● **ACTION ITEM**: In how many lines of the entries below does "computer" appear? Give only the number.

Records from a data collection:
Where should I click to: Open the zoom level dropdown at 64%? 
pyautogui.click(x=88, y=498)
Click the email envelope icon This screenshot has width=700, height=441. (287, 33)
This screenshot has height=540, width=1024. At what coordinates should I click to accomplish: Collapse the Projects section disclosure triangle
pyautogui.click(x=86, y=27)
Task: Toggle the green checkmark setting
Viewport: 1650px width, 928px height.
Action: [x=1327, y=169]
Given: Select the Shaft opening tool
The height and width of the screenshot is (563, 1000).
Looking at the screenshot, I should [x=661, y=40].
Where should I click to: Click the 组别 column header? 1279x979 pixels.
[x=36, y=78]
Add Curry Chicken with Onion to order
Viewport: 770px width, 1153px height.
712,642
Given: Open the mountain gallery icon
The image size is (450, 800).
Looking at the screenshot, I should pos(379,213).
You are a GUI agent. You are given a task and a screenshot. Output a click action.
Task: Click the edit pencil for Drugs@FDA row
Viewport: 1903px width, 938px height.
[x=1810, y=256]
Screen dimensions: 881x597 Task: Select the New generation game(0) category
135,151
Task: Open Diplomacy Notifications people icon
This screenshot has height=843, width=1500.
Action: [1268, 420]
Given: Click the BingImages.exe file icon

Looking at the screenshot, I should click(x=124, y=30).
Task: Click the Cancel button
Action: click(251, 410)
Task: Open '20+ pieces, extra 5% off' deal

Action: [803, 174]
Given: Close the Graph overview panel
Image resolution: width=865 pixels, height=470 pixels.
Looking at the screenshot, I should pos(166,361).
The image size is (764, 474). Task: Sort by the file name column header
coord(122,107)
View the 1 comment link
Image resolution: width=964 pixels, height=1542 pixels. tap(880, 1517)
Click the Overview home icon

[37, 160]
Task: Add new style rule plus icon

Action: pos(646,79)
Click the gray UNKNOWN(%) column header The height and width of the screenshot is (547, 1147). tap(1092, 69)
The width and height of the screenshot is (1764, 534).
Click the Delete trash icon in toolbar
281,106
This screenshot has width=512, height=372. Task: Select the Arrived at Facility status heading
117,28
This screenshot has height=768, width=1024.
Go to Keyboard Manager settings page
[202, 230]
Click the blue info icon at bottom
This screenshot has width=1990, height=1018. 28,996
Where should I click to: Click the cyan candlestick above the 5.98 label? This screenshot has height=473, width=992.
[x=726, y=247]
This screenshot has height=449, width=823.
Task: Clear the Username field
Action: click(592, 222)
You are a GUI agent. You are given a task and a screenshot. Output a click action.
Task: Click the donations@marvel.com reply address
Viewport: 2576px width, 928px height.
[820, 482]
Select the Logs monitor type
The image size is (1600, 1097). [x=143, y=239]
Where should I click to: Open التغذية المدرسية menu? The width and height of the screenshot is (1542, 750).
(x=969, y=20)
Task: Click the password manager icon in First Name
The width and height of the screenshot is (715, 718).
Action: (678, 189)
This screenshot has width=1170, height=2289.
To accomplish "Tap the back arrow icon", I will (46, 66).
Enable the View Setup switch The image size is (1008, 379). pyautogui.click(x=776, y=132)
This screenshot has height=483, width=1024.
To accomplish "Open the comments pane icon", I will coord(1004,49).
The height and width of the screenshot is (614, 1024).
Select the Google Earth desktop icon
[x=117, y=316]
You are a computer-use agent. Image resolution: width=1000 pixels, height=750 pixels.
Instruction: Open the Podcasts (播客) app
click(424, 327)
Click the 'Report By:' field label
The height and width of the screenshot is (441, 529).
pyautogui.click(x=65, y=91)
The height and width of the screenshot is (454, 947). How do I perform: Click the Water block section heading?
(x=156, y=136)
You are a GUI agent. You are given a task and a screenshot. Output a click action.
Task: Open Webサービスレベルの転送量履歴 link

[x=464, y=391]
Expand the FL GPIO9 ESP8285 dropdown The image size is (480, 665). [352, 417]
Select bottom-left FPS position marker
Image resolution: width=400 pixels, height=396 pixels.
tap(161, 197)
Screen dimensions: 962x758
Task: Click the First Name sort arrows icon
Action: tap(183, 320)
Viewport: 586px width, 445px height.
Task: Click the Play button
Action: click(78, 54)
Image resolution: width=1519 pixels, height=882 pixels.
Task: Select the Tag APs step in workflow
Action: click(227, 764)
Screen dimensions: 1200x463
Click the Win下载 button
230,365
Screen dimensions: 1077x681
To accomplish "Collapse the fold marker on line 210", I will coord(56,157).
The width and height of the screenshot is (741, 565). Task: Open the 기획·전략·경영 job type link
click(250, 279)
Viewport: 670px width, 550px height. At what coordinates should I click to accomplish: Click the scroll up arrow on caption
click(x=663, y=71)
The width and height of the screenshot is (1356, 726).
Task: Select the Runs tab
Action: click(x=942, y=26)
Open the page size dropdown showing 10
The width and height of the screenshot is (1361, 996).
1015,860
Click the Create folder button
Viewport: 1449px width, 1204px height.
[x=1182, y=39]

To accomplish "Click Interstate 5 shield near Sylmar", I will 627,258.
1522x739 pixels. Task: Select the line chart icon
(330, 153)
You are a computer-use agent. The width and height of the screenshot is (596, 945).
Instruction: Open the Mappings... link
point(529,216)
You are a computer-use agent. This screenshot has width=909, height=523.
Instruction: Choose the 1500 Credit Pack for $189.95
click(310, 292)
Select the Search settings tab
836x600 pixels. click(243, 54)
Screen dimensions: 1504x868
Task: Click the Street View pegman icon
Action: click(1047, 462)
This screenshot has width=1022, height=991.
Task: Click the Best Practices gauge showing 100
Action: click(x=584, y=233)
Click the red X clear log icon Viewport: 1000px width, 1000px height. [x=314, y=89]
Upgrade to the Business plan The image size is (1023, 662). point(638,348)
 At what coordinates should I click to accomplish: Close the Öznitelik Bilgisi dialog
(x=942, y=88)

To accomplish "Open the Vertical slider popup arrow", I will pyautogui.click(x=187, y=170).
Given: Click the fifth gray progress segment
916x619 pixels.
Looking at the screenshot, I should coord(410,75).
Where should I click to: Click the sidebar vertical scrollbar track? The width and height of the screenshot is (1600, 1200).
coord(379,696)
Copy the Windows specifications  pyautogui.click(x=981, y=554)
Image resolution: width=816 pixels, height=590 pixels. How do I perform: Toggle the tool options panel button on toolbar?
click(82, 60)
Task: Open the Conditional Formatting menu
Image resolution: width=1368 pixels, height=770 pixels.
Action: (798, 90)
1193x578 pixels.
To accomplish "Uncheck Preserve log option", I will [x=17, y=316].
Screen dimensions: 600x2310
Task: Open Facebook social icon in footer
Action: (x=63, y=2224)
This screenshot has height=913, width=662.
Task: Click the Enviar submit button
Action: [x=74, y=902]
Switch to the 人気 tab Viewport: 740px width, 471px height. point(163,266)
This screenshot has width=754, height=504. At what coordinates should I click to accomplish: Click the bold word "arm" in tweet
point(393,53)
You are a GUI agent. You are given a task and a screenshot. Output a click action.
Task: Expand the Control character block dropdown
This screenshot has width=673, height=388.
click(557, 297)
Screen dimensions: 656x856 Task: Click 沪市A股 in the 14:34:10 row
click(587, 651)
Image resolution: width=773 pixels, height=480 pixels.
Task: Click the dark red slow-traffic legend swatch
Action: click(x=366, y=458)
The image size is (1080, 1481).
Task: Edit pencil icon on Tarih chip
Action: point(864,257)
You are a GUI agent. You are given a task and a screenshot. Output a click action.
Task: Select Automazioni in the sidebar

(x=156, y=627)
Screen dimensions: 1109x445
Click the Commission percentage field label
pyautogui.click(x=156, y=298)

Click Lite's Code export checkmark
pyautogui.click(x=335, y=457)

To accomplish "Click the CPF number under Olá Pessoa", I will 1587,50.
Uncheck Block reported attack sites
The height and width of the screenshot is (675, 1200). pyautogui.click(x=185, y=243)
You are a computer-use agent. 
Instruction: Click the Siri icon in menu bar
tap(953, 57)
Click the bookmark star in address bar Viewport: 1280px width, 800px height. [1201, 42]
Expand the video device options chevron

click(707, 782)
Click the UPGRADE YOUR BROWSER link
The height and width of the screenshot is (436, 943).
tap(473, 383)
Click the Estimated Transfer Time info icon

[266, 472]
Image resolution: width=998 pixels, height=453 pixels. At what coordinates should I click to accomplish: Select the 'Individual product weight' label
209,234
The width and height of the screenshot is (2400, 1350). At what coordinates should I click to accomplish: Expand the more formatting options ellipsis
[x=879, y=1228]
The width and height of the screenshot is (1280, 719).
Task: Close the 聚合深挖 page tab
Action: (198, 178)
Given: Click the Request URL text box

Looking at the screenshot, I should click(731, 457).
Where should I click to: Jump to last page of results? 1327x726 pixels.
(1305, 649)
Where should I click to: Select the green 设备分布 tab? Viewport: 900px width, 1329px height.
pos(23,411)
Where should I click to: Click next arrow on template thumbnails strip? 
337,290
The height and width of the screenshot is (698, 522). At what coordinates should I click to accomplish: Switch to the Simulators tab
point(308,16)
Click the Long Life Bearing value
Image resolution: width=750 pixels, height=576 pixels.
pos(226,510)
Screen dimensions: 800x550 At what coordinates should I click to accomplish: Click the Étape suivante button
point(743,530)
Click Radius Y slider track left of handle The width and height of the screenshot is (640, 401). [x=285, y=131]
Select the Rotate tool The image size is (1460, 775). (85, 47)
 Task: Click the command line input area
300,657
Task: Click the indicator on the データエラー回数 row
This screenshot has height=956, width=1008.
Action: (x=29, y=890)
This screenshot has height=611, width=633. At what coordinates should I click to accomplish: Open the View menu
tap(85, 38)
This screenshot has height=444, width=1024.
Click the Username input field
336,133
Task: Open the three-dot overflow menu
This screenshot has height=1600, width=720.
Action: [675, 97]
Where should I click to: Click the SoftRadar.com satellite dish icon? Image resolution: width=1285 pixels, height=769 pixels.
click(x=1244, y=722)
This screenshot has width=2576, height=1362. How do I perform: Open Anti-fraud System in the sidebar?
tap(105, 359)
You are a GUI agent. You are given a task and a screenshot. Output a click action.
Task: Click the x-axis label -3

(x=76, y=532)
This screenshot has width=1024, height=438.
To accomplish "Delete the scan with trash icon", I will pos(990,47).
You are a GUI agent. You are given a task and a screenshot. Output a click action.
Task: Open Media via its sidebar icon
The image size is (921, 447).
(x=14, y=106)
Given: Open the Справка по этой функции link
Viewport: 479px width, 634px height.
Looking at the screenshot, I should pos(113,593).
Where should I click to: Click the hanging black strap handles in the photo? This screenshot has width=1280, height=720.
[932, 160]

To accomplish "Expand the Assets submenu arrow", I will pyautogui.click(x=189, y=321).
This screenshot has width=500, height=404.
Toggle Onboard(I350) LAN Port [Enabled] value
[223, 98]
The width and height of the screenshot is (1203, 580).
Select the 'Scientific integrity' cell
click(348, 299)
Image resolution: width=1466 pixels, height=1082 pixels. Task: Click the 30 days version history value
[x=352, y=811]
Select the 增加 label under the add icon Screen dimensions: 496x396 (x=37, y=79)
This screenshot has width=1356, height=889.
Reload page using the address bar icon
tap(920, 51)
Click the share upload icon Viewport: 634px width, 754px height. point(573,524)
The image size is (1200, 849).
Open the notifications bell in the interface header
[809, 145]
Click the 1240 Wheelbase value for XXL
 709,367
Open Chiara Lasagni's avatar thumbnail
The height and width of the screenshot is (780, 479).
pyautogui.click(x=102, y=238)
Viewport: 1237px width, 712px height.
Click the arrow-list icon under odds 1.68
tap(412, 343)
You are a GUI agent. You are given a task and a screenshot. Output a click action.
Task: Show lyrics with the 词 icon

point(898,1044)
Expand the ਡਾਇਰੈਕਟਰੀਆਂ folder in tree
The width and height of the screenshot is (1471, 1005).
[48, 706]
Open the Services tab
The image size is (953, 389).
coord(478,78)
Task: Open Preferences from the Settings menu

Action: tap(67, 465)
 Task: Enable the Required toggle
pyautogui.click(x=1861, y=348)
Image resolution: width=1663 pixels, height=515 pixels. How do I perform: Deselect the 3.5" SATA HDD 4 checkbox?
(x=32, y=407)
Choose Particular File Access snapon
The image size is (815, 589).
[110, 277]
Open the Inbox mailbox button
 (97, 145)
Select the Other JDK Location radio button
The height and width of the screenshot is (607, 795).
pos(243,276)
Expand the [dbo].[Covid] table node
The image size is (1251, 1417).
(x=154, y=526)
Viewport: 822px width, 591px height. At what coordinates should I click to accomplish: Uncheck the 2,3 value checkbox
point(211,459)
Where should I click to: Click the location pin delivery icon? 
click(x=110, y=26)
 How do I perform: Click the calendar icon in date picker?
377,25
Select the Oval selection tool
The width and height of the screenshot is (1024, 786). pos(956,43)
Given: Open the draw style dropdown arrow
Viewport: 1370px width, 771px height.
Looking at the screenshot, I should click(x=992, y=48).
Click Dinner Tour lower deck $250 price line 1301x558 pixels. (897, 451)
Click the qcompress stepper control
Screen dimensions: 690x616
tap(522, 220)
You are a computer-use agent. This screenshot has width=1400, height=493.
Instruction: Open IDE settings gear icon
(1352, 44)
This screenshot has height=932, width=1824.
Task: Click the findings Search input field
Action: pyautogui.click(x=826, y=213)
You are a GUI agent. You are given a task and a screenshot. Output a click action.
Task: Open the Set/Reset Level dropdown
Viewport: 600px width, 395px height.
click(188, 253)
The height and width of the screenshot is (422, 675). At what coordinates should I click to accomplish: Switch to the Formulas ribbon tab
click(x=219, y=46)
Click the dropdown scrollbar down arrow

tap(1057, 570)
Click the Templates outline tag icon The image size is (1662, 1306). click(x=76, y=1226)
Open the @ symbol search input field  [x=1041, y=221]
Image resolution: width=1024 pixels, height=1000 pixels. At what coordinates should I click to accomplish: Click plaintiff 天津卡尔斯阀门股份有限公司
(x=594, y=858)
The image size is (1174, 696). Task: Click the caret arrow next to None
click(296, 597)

● **ANSWER SPACE**: 5